Quels sont les risques d'une colostomie ?
"Le fait d'être porteur d'une colostomie ne présente aucun risque, il est tout à fait possible de réaliser toutes les activités de la vie quotidienne et d'avoir une vie normale tant au niveau personnel que professionnel", rassure le Dr Benjamin Darnis.
Certaines complications locales peuvent survenir et nécessiter une prise en charge parfois chirurgicale :
- L'éventration péristomiale est l'élargissement de l'orifice musculaire au travers duquel passe le colon. Si l'éventration gêne pour l'appareillage, une réparation chirurgicale peut être envisagée.

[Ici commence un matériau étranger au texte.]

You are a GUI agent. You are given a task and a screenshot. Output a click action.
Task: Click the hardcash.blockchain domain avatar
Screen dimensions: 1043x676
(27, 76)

- Le prolapsus stomial est l'allongement de la portion de muqueuse du colon s'extériorisant à la peau. Si le prolapsus gêne l'appareillage, une exérèse peut être proposée.
- La sténose ou la rétraction de l'orifice stomial peuvent gêner l'évacuation des selles et l'appareillage. Une réfection de la stomie peut alors être proposée.
Merci au Dr Benjamin Darnis, chirurgien viscéral et digestif au Centre Lyonnais de chirurgie digestive.